Secure Remote Access with ngrok for SSH and RDP
By creating secure TCP endpoints, ngrok enables easy, centralized, access for technicians, engineers, and IT admins to maintain and update remote devices and services. This guide will help you to streamline connectivity without compromising security when it comes to remote access using SSH or RDP.
Examples where this is applicable include secure SSH into remote IoT devices or connecting to a Windows RDP server in a remote network. This guide demonstrates usability for a single remote network with an edge gateway per network (edge gateway 1). It can be scaled to many networks either with or without a central gateway.
Architectural Reference
Why only one ngrok agent per remote network?
Traditionally, you might assume that every service/device inside the network needs its own ngrok agent, but this isn't necessary. A single ngrok agent is installed on a network-accessible server inside the remote network, and it:
- Acts as a central gateway that can reach any service on the local network, eliminating the need for multiple agents.
- Creates Internal Endpoints so that each server/device is securely exposed inside ngrok, never publicly visible.

[Records from a pointing dataset]
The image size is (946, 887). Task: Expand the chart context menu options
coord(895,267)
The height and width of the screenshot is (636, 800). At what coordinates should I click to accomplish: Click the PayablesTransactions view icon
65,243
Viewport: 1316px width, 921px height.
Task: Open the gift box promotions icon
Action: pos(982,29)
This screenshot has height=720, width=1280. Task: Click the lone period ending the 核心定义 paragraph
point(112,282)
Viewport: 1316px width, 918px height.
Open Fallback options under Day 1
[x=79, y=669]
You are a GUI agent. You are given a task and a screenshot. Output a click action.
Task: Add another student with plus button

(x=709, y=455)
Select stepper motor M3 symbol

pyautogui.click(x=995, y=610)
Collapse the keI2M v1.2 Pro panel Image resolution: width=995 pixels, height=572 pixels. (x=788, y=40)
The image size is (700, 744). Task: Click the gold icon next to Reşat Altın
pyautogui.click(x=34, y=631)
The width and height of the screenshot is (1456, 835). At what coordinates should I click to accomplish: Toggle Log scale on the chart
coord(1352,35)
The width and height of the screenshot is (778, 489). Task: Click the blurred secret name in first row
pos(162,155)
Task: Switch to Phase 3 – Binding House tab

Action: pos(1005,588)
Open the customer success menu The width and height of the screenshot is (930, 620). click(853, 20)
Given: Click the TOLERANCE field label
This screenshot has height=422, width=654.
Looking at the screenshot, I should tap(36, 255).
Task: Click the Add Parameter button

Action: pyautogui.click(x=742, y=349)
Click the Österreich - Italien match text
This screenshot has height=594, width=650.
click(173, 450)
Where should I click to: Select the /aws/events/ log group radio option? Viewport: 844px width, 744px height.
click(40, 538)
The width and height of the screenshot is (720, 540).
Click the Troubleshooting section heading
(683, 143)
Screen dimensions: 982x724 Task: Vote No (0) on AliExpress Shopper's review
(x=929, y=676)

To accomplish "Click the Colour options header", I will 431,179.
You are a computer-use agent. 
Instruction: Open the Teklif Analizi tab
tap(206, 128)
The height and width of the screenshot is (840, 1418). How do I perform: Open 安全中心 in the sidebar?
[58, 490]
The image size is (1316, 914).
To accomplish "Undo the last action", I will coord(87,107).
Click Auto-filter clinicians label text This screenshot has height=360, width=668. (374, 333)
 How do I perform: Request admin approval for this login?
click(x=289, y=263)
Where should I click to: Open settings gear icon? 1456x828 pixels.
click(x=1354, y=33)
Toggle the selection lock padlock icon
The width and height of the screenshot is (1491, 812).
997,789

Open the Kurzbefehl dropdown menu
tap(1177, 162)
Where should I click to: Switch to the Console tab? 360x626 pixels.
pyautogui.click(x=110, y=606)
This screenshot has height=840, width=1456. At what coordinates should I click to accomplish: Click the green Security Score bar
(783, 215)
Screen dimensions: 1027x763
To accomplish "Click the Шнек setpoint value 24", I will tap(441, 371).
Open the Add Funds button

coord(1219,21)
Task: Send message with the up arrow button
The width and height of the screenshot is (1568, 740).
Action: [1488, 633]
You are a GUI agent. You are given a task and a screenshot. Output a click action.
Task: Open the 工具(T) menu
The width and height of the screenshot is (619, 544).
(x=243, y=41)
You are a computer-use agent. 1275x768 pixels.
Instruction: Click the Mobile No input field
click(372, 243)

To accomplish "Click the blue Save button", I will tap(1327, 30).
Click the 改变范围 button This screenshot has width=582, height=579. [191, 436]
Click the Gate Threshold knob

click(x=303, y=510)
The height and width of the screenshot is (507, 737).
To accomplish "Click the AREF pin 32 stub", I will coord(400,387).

**The exercise:** From the ngrok remote access guide, extract the part that opens with the words containing "Examples where this" and closes with "per remote network?".

**Response to this task:**
Examples where this is applicable include secure SSH into remote IoT devices or connecting to a Windows RDP server in a remote network. This guide demonstrates usability for a single remote network with an edge gateway per network (edge gateway 1). It can be scaled to many networks either with or without a central gateway.
Architectural Reference
Why only one ngrok agent per remote network?